Adults in Ireland with highly active relapsing multiple sclerosis (MS) now can be treated with Mavenclad (cladribine tablets, 10 mg), the first short-course oral treatment approved for this disease.
The Irish Health Service Executive (HSE) has approved this new therapy and decided to reimburse patients for its associated costs, starting on September 2018. The decision follows the positive opinion of the Irish National Centre for Pharmacoeconomics (NCPE) announced in July 2018, which considered Mavenclad to be a cost-effective therapy.
“While there are many very useful treatments for MS, cladribine tablets [Mavenclad] provides additional choice which is both attractive and patient-friendly,” Orla Hardiman, professor at Trinity College Dublin, said in a press release.
“The swiftness of this approval is a testimony to the quality of the efficacy and safety data, and the well-defined cost effectiveness of this treatment,” Hardiman said.
Merck KGaA, the therapy’s manufacturer, says it will continue to pursue the approval of additional marketing applications for this therapy in other countries.
In July 2018, the U.S. Food and Drug Administration accepted for review EMD Serono’s resubmitted new drug application (NDA) for cladribine tablets, seven years after it was first denied. EMD Serono is the biopharmaceutical business in the U.S. and Canada of Merck KGaA, Darmstadt, Germany.

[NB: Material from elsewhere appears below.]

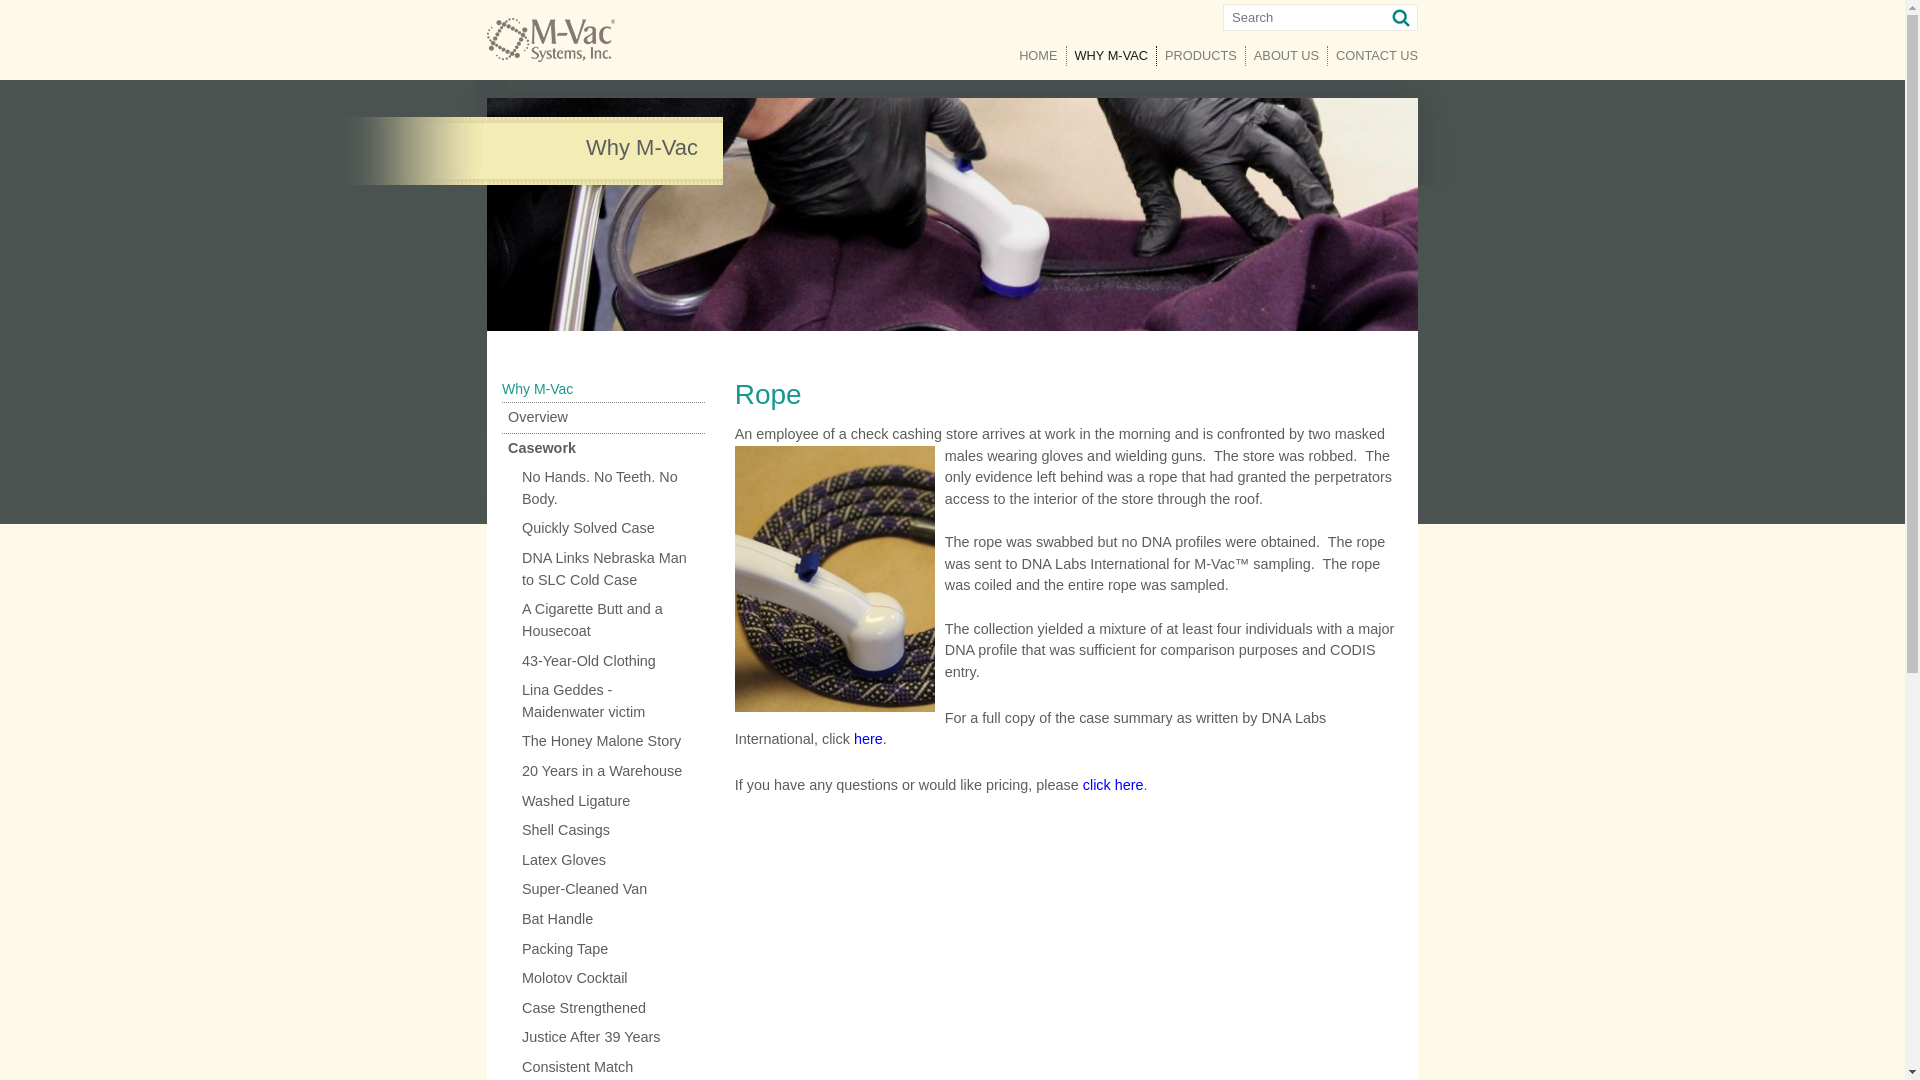 The image size is (1920, 1080). What do you see at coordinates (602, 802) in the screenshot?
I see `Washed Ligature` at bounding box center [602, 802].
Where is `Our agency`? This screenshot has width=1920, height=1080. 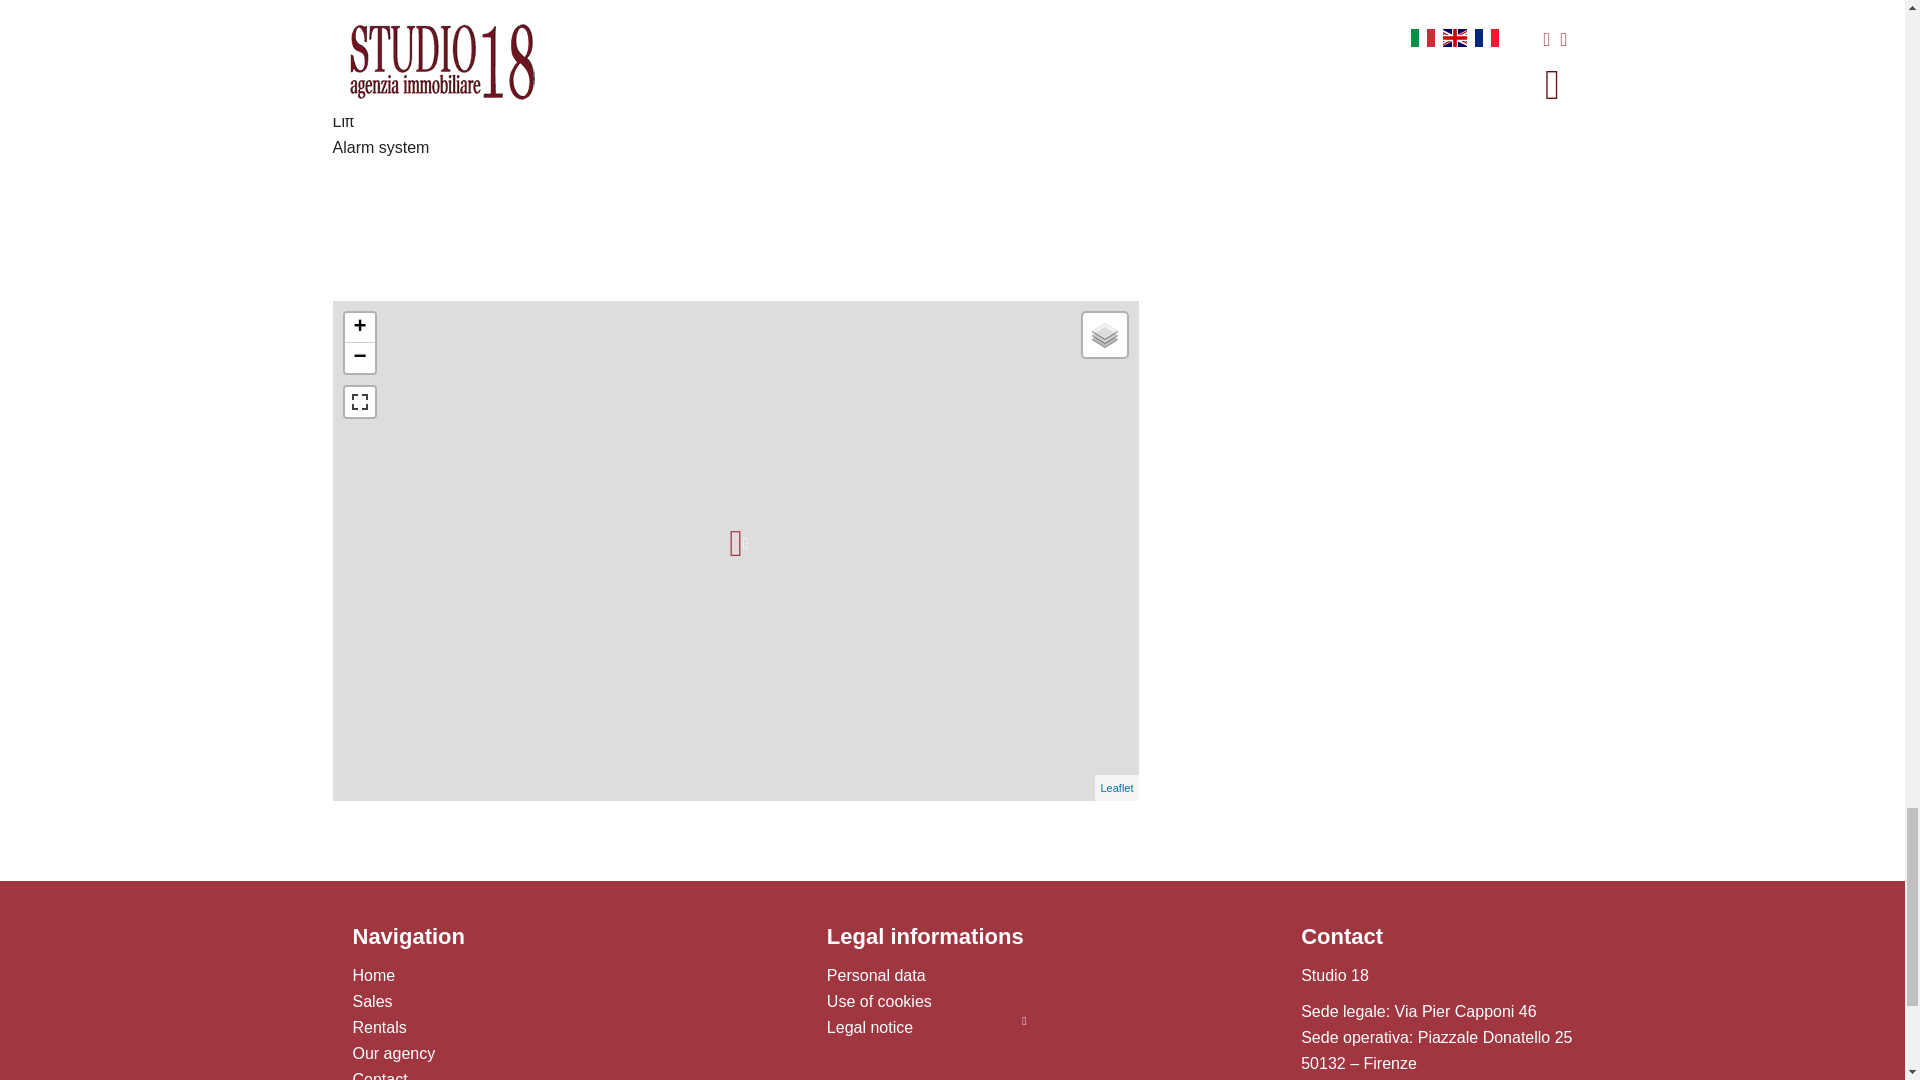
Our agency is located at coordinates (393, 1053).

Mavenclad was developed to target immune T- and B-cells that trigger relapsing MS without suppressing the entire immune system. To be taken for a maximum of 20 days over two years, the oral drug has shown it helps patients remain relapse-free for up to four years while supporting the “reset” of the immune system.
In these trials, the short-course treatment reduced the annualized relapse rate by up to 57 percent compared to placebo in patients with highly active relapsing MS. This positive effect was accompanied by a reduced risk of six-month disability progression.
Mavenclad achieved this with only two short courses of treatment — with a maximum of 20 treatment days — in the first two years. The CLARITY EXTENSION trial showed that the benefits continued throughout the third and fourth years.
“Many people with MS are well and continue to live normal and productive lives but can be constantly reminded of their condition by the need to take regular medication. Cladribine tablets offers freedom in this regard as it is taken for a total of 4 weeks over 2 years, so people can get on with their lives without a constant reminder of their condition,” Hardiman said.
During the trials, the most clinically relevant adverse reactions reported were reduced levels of lymphocytes (white blood cells), and increased susceptibility to herpes infection. As such, patients’ lymphocyte levels must be assessed before and during the treatment.
“We are delighted that cladribine tablets are now available for patients with highly active relapsing MS in Ireland and are proud to have worked closely with both the HSE and NCPE to achieve this outcome,” said Roisin Molloy, head of Ireland at Merck. “This decision will not only see patients gain immediate access to this medicine, but it also stands to offer the Irish healthcare system the potential of considerable savings at a time of immense financial pressures.”
Mavenclad is recommended for patients who fail to respond adequately, or are unable to tolerate, other therapies. It should not be used by patients who have a compromised immune system or women who are pregnant.